The complaint alleged a violation of the Human Rights Law (see Executive Law § 296) but in support of that claim merely stated "I re-assert the statements set forth herein," which did not allege statutorily prohibited discrimination (see Caracappa v Westhampton Beach Sch. Dist., 232 AD3d at 578).

With respect to the plaintiff's fourth cause of action, alleging First Amendment retaliation pursuant to 42 USC § 1983, "[t]o make out a prima facie case of First Amendment retaliation, a plaintiff must establish (1) that the speech or conduct at issue was protected, (2) that the defendant took adverse action against the plaintiff, and (3) that there was a causal connection between the protected speech and the adverse action" (Shara v Maine-Endwell Cent. Sch. Dist., 46 F4th 77, 82 [2d Cir] [internal quotation marks omitted]). If a public employee speaks solely as an employee, and not as a citizen, the speech is not protected (see id. at 82-83). Here, the plaintiff rendered professional opinions and recommendations as an employee of an independent contractor of the school district, which is a public entity. The plaintiff asserts on appeal that this makes her a "private/pseudo public employee" and, therefore, her speech was protected. However, a plaintiff must "plausibly plead that he [or she] was speaking as a citizen upon matters of public concern instead of as an employee or contractor pursuant to his or her official duties" (Airday v City of New York, 131 F Supp 3d 174, 181 [SD NY]). The plaintiff failed to plausibly plead that she was speaking as a citizen upon matters of public concern instead of as a contractor pursuant to her official duties.

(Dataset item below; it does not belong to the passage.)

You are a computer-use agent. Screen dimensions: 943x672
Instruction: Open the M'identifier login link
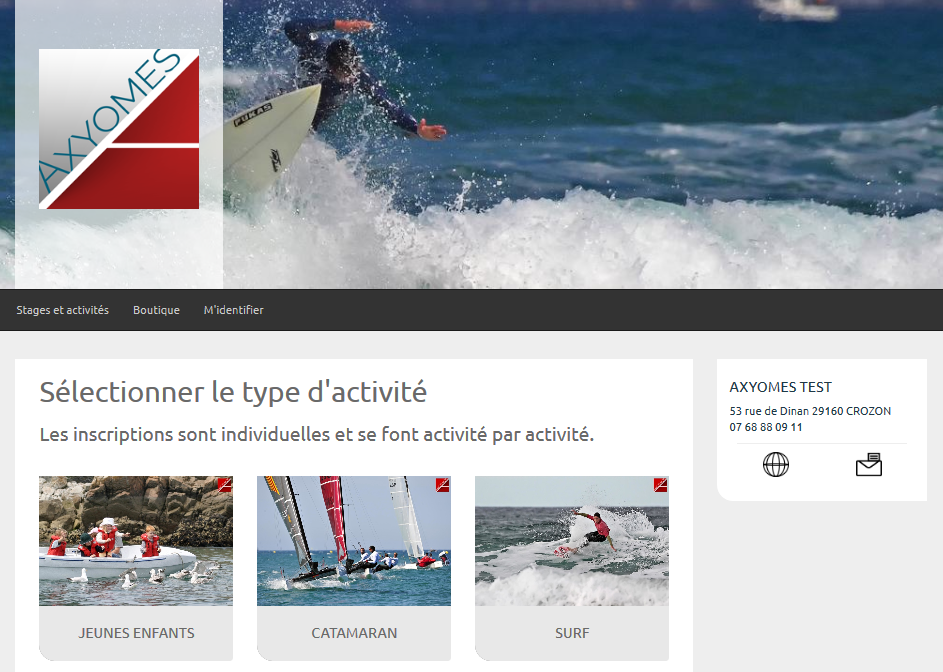click(x=233, y=310)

The plaintiff's fifth cause of action, alleging intentional interference with a business relationship, required the plaintiff to sufficiently allege the following elements: "(1) that [the plaintiff] had a business relationship with a third party; (2) that the defendant knew of that relationship and intentionally interfered with it; (3) that the defendant acted solely out of malice or used improper or illegal means that amounted to a crime or independent tort; and (4) that the defendant's interference caused injury to the relationship with the third party" (Delanerolle v St Catherine of Sienna Med. Ctr., 231 AD3d 1013, 1015 [internal quotation marks omitted]). Here, the third party was the plaintiff's employer, PBS, which did not terminate the plaintiff, and no other adverse employment action was alleged.

The plaintiff alleged that she suffered "a significant amount of emotional, psychological and physical angst and distress when learning of the defendants' actions." However, [*3]"[t]he elements of intentional infliction of emotional distress are (1) extreme and outrageous conduct; (2) the intent to cause, or the disregard of a substantial likelihood of causing, severe emotional distress; (3) causation; and (4) severe emotional distress. . . . A cause of action to recover damages for negligent infliction of emotional distress generally requires a plaintiff to show a breach of a duty owed to him [or her] which unreasonably endangered his [or her] physical safety, or caused him [or her] to fear for his [or her] own safety" (Whitfield v Law Enforcement Empls. Benevolent Assn., 237 AD3d 1139, 1142 [citations and internal quotation marks omitted]). Here, there were no allegations of outrageous conduct or any basis for the plaintiff to fear for her safety.

Accordingly, the Supreme Court should have granted the defendants' motion pursuant to CPLR 3211(a)(7) to dismiss the complaint.

BARROS, J.P., VENTURA, LOVE and GOLIA, JJ., concur.